# WORK TO DO
Reproduce verbatim the stretch of the listing below, from the line containing "The width and height of the screenshot is (499, 424)." through the line containing "will tap(42, 677).", including both of those lines and nothing else.

# RECORDS FOR THE TASK
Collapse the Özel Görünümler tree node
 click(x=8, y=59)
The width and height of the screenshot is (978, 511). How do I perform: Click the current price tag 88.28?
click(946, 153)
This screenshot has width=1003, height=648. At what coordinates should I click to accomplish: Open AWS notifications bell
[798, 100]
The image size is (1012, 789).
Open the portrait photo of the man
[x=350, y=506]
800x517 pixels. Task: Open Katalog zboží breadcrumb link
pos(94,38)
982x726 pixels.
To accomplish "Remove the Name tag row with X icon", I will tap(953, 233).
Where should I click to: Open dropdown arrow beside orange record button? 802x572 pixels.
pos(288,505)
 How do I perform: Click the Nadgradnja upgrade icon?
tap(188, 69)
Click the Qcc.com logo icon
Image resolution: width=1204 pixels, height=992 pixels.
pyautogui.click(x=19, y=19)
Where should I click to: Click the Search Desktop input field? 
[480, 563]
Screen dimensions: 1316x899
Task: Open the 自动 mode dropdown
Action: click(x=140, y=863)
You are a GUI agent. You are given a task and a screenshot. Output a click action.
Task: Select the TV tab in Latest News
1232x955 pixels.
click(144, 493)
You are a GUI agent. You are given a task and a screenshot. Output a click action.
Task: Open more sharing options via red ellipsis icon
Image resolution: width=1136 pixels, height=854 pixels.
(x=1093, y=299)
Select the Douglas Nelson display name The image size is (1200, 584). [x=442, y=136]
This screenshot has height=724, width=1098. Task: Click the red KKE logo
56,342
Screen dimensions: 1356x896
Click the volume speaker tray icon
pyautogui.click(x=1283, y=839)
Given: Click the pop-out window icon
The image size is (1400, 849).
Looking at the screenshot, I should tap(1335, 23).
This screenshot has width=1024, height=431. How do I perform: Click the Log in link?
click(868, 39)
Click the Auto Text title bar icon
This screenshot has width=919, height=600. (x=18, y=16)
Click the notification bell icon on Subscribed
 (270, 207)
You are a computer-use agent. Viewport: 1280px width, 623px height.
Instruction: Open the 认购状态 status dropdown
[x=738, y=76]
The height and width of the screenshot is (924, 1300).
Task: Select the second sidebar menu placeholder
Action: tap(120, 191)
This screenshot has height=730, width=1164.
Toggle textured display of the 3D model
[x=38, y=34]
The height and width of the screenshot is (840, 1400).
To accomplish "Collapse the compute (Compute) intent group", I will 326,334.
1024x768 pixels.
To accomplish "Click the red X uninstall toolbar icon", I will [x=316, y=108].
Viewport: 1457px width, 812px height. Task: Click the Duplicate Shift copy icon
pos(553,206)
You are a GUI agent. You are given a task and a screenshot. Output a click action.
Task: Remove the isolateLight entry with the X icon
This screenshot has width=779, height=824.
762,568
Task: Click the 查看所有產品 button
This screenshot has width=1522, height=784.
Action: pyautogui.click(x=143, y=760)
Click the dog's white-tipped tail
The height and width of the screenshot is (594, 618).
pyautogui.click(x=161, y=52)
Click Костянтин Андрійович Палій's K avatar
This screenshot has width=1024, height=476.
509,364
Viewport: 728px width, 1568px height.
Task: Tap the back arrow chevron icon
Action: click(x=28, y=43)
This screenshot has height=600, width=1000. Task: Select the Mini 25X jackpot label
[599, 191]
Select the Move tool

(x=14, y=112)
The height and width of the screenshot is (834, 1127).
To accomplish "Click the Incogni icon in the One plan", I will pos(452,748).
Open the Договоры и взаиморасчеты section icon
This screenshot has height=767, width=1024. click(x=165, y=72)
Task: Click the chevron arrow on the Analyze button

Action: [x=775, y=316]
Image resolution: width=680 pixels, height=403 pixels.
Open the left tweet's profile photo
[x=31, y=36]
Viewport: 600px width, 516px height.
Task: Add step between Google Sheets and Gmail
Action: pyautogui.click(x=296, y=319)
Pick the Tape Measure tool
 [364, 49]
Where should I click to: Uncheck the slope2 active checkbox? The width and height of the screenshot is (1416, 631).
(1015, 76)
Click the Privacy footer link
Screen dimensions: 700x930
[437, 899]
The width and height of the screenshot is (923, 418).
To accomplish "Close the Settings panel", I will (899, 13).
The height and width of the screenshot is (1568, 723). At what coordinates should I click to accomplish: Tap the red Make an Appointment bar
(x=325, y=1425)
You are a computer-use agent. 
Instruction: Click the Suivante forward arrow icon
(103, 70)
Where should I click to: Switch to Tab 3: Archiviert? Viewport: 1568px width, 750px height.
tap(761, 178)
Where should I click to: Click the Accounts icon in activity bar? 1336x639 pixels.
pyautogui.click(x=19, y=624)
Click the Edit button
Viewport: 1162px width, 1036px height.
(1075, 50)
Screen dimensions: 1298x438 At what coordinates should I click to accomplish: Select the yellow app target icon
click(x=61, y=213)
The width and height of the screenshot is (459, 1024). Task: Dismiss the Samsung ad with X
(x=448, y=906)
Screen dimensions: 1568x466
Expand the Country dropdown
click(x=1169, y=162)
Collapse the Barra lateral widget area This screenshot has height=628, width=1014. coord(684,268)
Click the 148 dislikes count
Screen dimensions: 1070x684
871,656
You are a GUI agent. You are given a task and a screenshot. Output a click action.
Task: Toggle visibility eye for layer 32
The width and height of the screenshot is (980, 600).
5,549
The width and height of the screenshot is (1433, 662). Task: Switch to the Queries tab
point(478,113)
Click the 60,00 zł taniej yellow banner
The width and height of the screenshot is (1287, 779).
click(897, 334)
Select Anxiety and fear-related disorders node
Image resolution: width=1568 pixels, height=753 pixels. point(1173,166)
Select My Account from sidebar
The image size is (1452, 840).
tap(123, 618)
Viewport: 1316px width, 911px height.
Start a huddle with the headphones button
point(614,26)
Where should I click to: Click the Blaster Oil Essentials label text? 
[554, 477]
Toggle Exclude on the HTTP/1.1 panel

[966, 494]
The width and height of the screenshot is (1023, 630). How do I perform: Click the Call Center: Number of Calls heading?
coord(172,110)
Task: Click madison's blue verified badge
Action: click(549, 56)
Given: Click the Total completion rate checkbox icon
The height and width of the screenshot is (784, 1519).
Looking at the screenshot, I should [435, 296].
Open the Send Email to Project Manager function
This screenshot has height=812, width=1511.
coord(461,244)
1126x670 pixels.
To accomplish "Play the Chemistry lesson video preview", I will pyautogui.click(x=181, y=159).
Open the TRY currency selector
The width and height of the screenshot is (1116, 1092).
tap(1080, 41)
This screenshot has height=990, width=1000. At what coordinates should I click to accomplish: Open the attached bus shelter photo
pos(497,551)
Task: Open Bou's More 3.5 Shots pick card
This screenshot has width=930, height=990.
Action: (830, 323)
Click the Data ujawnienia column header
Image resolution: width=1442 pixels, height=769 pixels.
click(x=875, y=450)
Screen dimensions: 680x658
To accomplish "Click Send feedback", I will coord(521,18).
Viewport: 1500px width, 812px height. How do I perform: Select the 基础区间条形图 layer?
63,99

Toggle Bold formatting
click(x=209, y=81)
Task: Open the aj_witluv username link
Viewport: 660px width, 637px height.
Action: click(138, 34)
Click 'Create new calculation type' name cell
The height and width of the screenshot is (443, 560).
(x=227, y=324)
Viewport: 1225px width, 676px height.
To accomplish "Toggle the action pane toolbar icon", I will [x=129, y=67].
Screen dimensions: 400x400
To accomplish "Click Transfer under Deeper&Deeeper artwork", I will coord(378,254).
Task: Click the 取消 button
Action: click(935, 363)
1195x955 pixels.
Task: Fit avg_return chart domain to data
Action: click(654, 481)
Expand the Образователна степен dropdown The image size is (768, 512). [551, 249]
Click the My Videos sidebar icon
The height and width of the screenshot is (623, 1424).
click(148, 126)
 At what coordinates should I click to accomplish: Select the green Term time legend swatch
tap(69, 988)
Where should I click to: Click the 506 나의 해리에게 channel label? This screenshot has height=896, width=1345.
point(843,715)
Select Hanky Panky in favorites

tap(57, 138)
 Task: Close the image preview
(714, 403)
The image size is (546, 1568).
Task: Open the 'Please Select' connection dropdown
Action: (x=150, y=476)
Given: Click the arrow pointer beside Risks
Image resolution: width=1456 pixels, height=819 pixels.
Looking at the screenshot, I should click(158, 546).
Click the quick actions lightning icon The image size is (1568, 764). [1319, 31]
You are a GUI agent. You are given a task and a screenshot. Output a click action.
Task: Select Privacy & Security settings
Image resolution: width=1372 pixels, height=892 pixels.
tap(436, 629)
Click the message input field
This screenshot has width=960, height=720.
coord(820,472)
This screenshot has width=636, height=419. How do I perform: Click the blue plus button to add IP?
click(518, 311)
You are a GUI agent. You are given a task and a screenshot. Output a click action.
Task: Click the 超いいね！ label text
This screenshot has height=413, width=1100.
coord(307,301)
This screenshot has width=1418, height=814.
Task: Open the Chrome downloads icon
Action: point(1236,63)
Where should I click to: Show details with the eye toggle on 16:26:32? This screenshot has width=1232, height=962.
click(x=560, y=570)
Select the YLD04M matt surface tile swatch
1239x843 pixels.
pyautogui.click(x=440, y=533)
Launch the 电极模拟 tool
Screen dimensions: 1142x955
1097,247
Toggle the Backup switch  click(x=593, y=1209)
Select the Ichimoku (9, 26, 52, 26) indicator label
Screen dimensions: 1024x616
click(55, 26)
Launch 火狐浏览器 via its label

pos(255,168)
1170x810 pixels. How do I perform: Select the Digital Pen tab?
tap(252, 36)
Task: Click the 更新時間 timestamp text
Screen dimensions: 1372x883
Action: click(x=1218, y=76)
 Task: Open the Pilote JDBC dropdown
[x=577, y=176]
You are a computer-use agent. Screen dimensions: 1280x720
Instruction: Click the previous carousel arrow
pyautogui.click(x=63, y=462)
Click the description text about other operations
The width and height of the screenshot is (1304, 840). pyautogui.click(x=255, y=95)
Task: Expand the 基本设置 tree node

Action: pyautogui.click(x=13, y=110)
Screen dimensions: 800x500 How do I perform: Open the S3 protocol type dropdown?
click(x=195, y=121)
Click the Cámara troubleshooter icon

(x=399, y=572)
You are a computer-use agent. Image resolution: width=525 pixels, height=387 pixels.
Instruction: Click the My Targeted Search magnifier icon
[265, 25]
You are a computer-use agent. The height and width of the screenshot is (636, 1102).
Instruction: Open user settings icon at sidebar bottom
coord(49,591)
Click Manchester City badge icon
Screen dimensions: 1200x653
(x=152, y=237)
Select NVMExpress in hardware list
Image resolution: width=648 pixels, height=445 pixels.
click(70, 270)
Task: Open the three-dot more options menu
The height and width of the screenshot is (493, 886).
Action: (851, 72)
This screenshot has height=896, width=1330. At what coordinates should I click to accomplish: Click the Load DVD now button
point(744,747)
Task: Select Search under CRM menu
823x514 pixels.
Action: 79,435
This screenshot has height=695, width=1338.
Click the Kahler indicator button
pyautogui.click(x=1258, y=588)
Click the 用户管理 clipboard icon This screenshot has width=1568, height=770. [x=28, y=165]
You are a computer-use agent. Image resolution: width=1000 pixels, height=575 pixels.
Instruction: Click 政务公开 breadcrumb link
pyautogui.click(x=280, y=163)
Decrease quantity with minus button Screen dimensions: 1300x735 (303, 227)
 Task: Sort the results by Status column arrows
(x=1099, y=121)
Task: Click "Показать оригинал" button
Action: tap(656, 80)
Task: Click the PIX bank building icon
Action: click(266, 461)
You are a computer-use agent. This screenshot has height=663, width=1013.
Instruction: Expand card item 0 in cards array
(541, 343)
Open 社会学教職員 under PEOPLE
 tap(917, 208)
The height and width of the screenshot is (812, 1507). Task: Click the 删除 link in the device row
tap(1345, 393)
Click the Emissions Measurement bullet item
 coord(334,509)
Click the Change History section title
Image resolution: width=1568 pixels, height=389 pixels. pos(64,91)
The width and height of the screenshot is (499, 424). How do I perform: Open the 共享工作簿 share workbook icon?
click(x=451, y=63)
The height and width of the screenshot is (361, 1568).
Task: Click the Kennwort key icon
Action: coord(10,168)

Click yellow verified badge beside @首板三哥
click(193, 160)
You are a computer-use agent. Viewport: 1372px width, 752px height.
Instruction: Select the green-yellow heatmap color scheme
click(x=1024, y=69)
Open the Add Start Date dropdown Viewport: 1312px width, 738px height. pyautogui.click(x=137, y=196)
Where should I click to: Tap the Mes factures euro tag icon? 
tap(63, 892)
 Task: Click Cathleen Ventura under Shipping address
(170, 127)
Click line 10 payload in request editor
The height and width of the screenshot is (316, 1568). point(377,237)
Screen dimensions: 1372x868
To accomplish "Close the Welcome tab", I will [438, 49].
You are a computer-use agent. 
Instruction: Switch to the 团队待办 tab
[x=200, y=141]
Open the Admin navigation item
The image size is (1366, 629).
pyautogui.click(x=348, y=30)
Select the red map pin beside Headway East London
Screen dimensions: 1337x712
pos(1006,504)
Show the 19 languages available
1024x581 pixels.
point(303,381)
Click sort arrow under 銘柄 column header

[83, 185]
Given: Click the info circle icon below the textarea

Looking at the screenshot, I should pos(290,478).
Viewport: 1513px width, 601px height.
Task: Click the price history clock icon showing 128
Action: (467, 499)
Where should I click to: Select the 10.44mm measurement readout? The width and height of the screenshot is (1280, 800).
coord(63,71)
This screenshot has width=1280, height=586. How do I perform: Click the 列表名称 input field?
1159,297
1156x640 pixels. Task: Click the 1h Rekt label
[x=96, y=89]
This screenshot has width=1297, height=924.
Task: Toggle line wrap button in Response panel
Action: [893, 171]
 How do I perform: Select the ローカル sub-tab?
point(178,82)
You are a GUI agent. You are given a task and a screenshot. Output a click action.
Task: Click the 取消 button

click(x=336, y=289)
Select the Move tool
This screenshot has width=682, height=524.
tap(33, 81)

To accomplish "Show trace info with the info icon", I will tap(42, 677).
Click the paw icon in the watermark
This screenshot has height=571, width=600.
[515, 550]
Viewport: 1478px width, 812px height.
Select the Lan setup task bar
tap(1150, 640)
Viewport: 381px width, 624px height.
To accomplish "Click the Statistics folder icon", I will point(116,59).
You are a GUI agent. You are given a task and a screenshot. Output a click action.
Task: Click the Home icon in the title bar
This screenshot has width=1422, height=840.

# FINAL ANSWER
The width and height of the screenshot is (499, 424). How do I perform: Open the 共享工作簿 share workbook icon?
click(x=451, y=63)
The height and width of the screenshot is (361, 1568).
Task: Click the Kennwort key icon
Action: coord(10,168)

Click yellow verified badge beside @首板三哥
click(193, 160)
You are a computer-use agent. Viewport: 1372px width, 752px height.
Instruction: Select the green-yellow heatmap color scheme
click(x=1024, y=69)
Open the Add Start Date dropdown Viewport: 1312px width, 738px height. pyautogui.click(x=137, y=196)
Where should I click to: Tap the Mes factures euro tag icon? 
tap(63, 892)
 Task: Click Cathleen Ventura under Shipping address
(170, 127)
Click line 10 payload in request editor
The height and width of the screenshot is (316, 1568). point(377,237)
Screen dimensions: 1372x868
To accomplish "Close the Welcome tab", I will [438, 49].
You are a computer-use agent. 
Instruction: Switch to the 团队待办 tab
[x=200, y=141]
Open the Admin navigation item
The image size is (1366, 629).
pyautogui.click(x=348, y=30)
Select the red map pin beside Headway East London
Screen dimensions: 1337x712
pos(1006,504)
Show the 19 languages available
1024x581 pixels.
point(303,381)
Click sort arrow under 銘柄 column header

[83, 185]
Given: Click the info circle icon below the textarea

Looking at the screenshot, I should pos(290,478).
Viewport: 1513px width, 601px height.
Task: Click the price history clock icon showing 128
Action: (467, 499)
Where should I click to: Select the 10.44mm measurement readout? The width and height of the screenshot is (1280, 800).
coord(63,71)
This screenshot has width=1280, height=586. How do I perform: Click the 列表名称 input field?
1159,297
1156x640 pixels. Task: Click the 1h Rekt label
[x=96, y=89]
This screenshot has width=1297, height=924.
Task: Toggle line wrap button in Response panel
Action: [893, 171]
 How do I perform: Select the ローカル sub-tab?
point(178,82)
You are a GUI agent. You are given a task and a screenshot. Output a click action.
Task: Click the 取消 button

click(x=336, y=289)
Select the Move tool
This screenshot has width=682, height=524.
tap(33, 81)

To accomplish "Show trace info with the info icon", I will tap(42, 677).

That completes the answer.